Workers in offices utilizing natural elements (outside views, plants, etc.) displayed better health and more positive inclinations compared to workers with no natural surroundings. Eva Selhub, author of Your Brain on Nature, remarks that nature  “stimulates reward neurons in your brain. It turns off the stress response, which means you have lower cortisol levels, lower heart rate and blood pressure, and improved immune response.” Amidst these realizations, many large businesses and corporations are going the extra mile to make sure that natural elements are incorporated, building everything from vast indoor gardens to walls teeming with greenery, giving employees much-needed respite during breaks and a calming atmosphere during work hours.

 

Microsoft

In 2017, Microsoft brought a different kind of meeting room into the fold. Complete with WiFi and plugs for PCs and tablets, the tech giant built a brand new meeting space for employee conferences – accessible by a planked, switchback ramp leading up to a large deck suspended 12 feet off the ground by wood beams. It’s a treehouse. And apart from a meeting room of every inner child’s dreams (complete with the cozy smell of pine), Microsoft employees are also equipped with a 500-acre campus tucked away in the woods.

 

Amazon

Amazon’s Seattle HQ boasts glass domes sprinkled with over 40,000 types of plants from cloud forests worldwide.
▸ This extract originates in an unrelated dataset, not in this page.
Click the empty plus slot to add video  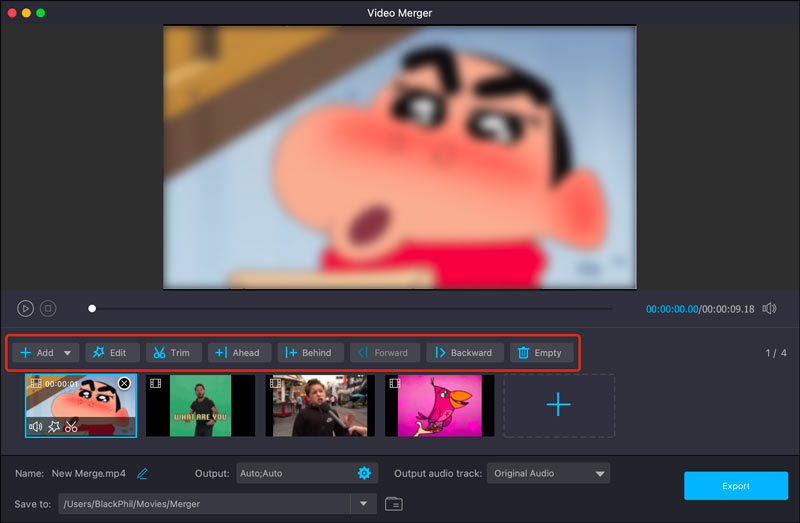tap(558, 405)
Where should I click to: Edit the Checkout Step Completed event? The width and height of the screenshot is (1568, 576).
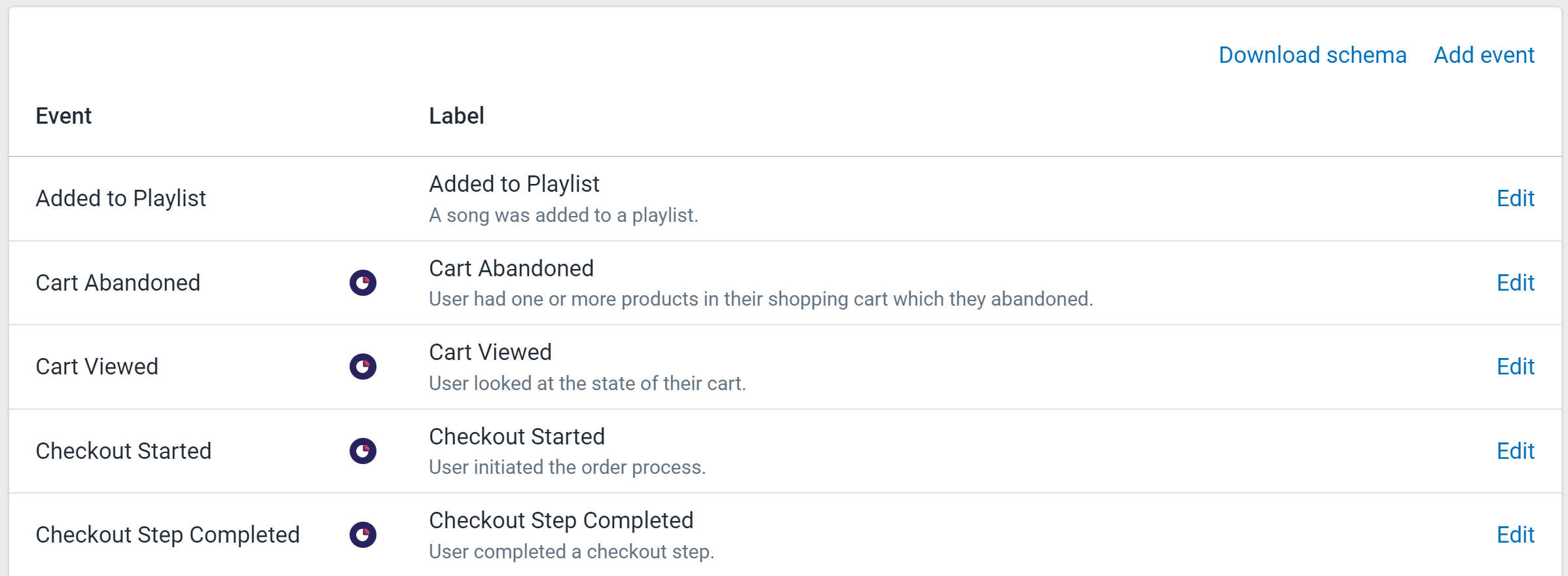click(1516, 535)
Levels of the greenery-filled Seattle Sphere contain varying seating elements that range from congregation space to secluded nooks, offering options for employees to relax silently or engage with groups while surrounded by nature.

 

Delos

Delos, a powerful real estate and tech firm, forged the WELL Building Standard in 2014, based on medical research that shows how our surroundings affect our health. Headquartered in Manhattan, Delos redesigned their space to serve as a model for these standards, and are ripe with triple-filtered air, cascading plants, standing desks, and oak staircases. In addressing the importance of workplace surroundings, Delos CEO, Paul Scialla, remarks “If we can engineer the box we spend 90 percent of our lives in to deliver health care automatically, that’s a very big impact.”

 

Google

Google’s Chicago offices are a step beyond the addition of trees and a few plants. Google aimed to improve a specific feature in their Chicago workplaces: light. The space offers increased natural lighting to promote the body’s natural circadian rhythm, and doesn’t spare on live plants, art, edible greenery, and glass-lined conference rooms.